# EXERCISE:
Identify each line below that contains the string "icon" and copy those lines.

## BEGIN RAW RECORDS

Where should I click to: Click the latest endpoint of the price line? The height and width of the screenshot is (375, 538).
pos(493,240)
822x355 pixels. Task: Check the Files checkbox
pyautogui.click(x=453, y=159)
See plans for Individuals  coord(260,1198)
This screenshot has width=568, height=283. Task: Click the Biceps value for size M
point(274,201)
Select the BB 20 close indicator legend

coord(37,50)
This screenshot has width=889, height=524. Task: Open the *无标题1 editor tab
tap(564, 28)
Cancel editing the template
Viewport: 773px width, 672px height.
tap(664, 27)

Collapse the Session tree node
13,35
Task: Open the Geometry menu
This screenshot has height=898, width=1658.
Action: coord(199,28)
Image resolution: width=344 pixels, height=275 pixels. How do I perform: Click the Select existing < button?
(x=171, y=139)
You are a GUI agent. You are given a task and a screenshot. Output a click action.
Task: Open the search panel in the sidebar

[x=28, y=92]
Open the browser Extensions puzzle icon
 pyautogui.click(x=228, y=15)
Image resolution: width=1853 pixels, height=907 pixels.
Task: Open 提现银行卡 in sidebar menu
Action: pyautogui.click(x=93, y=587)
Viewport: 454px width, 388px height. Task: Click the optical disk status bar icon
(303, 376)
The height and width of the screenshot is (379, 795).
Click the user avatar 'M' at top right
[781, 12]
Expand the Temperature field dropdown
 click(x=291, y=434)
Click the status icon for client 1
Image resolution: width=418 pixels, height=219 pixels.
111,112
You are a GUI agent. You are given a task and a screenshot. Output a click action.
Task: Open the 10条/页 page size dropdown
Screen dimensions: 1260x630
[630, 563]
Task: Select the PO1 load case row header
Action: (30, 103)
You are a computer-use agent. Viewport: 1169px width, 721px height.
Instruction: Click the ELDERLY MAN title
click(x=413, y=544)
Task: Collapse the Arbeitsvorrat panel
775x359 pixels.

## END RAW RECORDS

# TASK RESULT:
Open the browser Extensions puzzle icon
Viewport: 454px width, 388px height. Task: Click the optical disk status bar icon
Click the status icon for client 1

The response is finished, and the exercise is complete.